*SHORT EXERCISE 1:* Reproduce the passage of the blog post about Powers below from "But I didn’t" to "these two blocks.", both included.
*SHORT EXERCISE 2:* Carry on the blog post about Powers below, picking up right after its last sentence.

*SOURCE EXCERPT:*
════════════════════

Wednesday, August 08, 2012

more powers in life

I am in Reno.  With my new driver’s license and voter registration.  Bit by bit I am adding layers as a new Nevada citizen.

But I didn’t want to leave the topic of Powers without sharing a bit of the town with you.  Even though I lived there only four or five years, those years formed a lot of who I am.

The photograph at the top of this blog is Powers's main street.  Almost all of the businesses are in these two blocks.

The building at the left is the Powers Market.  The business my mother's cousin built and operated.  It has now subsumed the variety store next door. 

The Rexall store and the department store on the other side of the street are now a thrift shop and a restaurant.

At least, the buildings are still there.  The theater and barber shop are gone.  Replaced with a rather jarringly modern police station.

At the far end of the street is what I knew as Jack's Fountain as a child.  I thought my mother worked there as a waitress (when it was called Ethel's Fountain Lunch) and has multiple tales of her own.  But see her comment below.

════════════════════

*DATA SHOWN:*
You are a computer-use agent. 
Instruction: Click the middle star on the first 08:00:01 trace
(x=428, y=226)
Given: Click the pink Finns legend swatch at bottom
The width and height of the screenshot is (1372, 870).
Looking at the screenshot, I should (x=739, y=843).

════════════════════

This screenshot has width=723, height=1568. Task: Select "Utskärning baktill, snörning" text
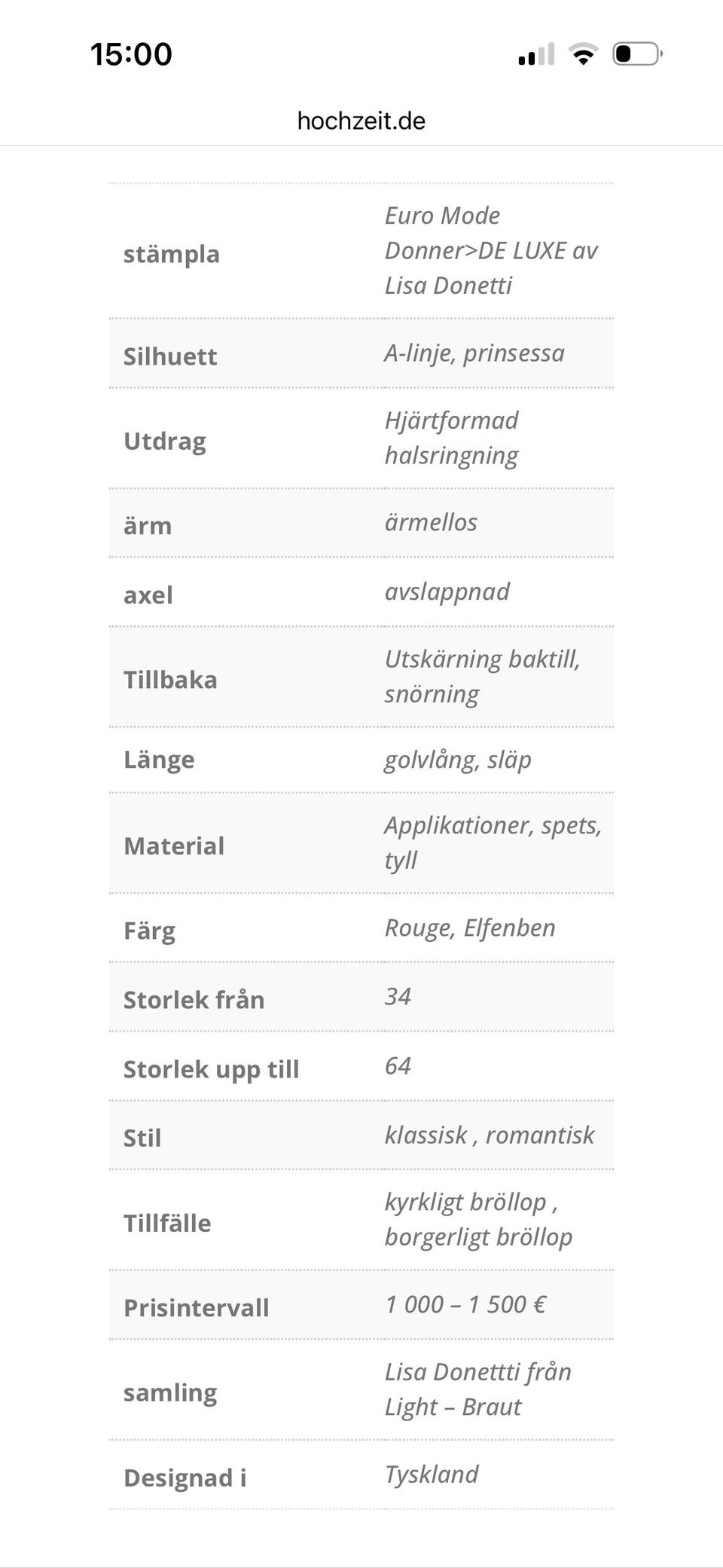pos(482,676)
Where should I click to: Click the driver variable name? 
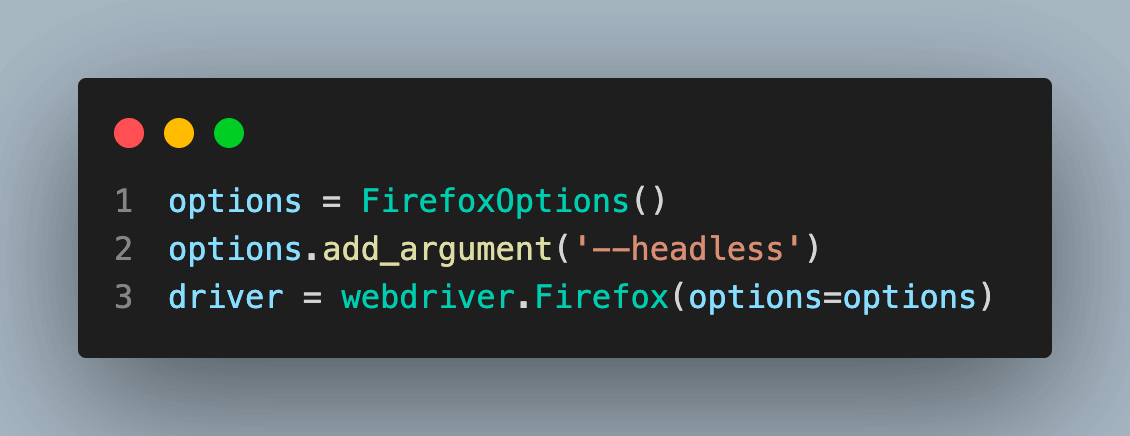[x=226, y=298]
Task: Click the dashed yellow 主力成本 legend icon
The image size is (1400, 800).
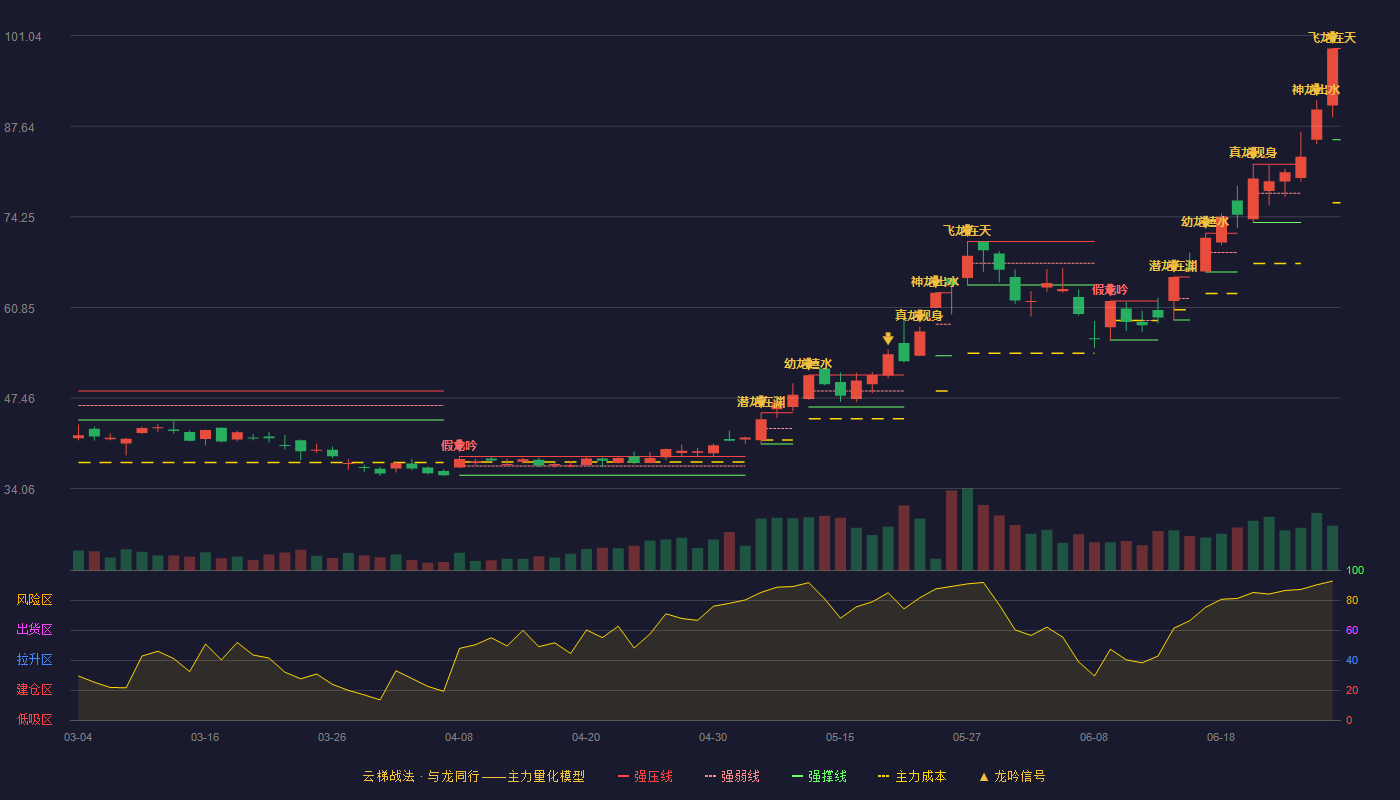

════════════════════

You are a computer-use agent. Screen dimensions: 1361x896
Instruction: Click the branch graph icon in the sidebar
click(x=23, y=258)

════════════════════

*TASK OUTPUT 1:*
But I didn’t want to leave the topic of Powers without sharing a bit of the town with you.  Even though I lived there only four or five years, those years formed a lot of who I am.

The photograph at the top of this blog is Powers's main street.  Almost all of the businesses are in these two blocks.

*TASK OUTPUT 2:*
When I was about six, I found a twenty dollar bill in the vacant lot next to Jack's.  In 1955, a Jackson could buy far more than today.  That was before the era of fiat currency.  In today's dollars, it would be the equivalent of finding $200 in the street.

I reported my find to my mother and we took it to the police station.  I am not certain what happened to the money after that.  I vaguely remember my good deed eventuually resulted in the money coming my way.  But that may simply be the wishes of a 6-year old boy.


This is the Powers elementary school.

My mother attended it for six years.  I attended for only three years.  During the second grade (the room at the right side of the building), Annette Blondell and I had a reading contest -- seeing who could read the most books. 

I suspect Mrs. Utterback, our teacher, simply wanted to keep us from bothering her that we were bored.  As a result, my reading skills now far outstrip my penmanship.

But those steps at the front of the school have their own tale to tell concerning the Cotton boys.

When I was in third grade, I was leaving the school and found one of the local bullies beating up on my first grade brother.  I came to his rescue, menacingly telling that bully: "No one beats up on my brother except me."

I suppose that is what passed for familial honor in my youth.

My older cousin Butch taught me a far different lesson under these trees.  When I was in grade school, the tree branches came to the ground -- making a fine hideaway for the boys to meet and do things that teachers preferred boys not do.

Such as playing marbles.  Butch taught me the principle of "winner takes all."  It was the first time he deigned to let me play with the older boys.  And the last.  They picked me cleaner than a roll-over artist in a declining housing market.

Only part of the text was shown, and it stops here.